埂上的野草被风吹得轻轻晃动,远处传来几声狗叫。她站在路口,回头看了一眼县城方向。
那里烟尘淡淡,城楼隐约可见。
她已经完成了第一步。
报名成功,身份未露,无人怀疑。接下来,是准备应试。她得想清楚第一场策论写什么题目。先生说过,县试重实务,尤重地方治理。江南之地,最要紧的是水——水利兴则农事稳,农事稳则赋税足。
她脑海中浮现出渔村附近的河道图景:春汛时常泛滥,秋旱又缺水灌溉,年年如此,百姓苦不堪言。若能提出一套可行之策……
她没继续想下去。
现在还不是时候。
她低头看了看自己的手。指节因写字和采药变得粗糙,掌心的老茧还在。这双手,既能救人,也能执笔。
她迈步进村,脚步沉稳。
路过学堂时,屋顶的灰瓦在夕阳下泛着微光。她没驻足,但脚步慢了半拍。接着,又恢复如常。

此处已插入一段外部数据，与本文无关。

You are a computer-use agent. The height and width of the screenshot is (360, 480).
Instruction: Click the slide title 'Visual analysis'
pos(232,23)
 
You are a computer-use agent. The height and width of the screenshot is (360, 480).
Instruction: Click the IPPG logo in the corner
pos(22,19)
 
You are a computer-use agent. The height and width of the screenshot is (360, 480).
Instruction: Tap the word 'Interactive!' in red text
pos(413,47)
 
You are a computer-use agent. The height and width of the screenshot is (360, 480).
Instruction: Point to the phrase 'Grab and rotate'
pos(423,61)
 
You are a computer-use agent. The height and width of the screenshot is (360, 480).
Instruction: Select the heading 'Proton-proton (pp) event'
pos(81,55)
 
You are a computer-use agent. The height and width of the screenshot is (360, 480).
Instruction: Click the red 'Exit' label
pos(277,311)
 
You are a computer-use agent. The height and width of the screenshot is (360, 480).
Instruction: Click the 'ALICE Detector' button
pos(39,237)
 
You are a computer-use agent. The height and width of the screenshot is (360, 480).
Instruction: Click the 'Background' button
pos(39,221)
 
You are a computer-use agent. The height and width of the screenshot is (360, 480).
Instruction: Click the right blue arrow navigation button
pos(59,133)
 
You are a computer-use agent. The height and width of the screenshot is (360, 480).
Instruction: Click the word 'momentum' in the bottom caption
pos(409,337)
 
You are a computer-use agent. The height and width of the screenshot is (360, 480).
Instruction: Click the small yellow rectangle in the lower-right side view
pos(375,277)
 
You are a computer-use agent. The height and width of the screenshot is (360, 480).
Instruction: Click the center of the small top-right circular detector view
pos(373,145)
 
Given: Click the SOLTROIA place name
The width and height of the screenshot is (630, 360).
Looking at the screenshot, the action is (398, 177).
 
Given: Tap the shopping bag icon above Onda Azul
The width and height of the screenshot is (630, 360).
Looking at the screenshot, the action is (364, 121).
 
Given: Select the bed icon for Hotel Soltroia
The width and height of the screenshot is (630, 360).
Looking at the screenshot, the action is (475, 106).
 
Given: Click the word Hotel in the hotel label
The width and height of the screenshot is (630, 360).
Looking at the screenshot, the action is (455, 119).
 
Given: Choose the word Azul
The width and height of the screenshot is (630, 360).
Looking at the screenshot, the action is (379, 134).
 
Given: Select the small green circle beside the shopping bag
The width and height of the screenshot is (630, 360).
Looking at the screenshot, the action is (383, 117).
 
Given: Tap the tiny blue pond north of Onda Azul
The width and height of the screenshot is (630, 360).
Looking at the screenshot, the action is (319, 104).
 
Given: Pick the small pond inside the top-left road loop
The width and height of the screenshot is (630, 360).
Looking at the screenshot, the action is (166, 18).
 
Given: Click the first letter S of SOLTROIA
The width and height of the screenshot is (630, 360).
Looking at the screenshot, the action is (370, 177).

她走过南坡水渠,昨日修好的那段依然完好,没有漏水。她扫了一眼,没停下。
她一直走到家门口,推门进去。
屋里安静,灶台冷着,娘还没回来。她放下布包,从里面取出那张小票,展开看了看。
“沈怀真”三个字印在纸上,旁边盖着县衙红印。
她把它折好,藏进药囊夹层。
然后她坐到桌前,拿出纸笔,开始默写《千字文》。这是她每天必做的事,不管多累都要写几行。今天也不例外。
她一笔一画写着,手腕稳定,呼吸平顺。
写到“海咸河淡,鳞潜羽翔”时,门外传来脚步声。
她没抬头,继续写。
门开了,是娘回来了,手里提着一小筐野菜。
“回来了?”娘问。
“嗯。”她应了一声,笔没停。
娘看了她一眼,没再说什么,转身去灶台忙活。
她继续写字。
窗外,夕阳渐渐沉下去,照在老梅树上。树根下的土微微隆起,像埋了什么重要的东西。
屋里的人不动,像一尊石像。
良久,她放下笔,吹灭油灯。
黑暗涌进来,屋内一片静。她站着没动,听自己的呼吸,听远处狗吠,听风刮过屋檐。
她知道,三日后就要进贡院。
她不知道能不能考上,也不知道这条路能走多远。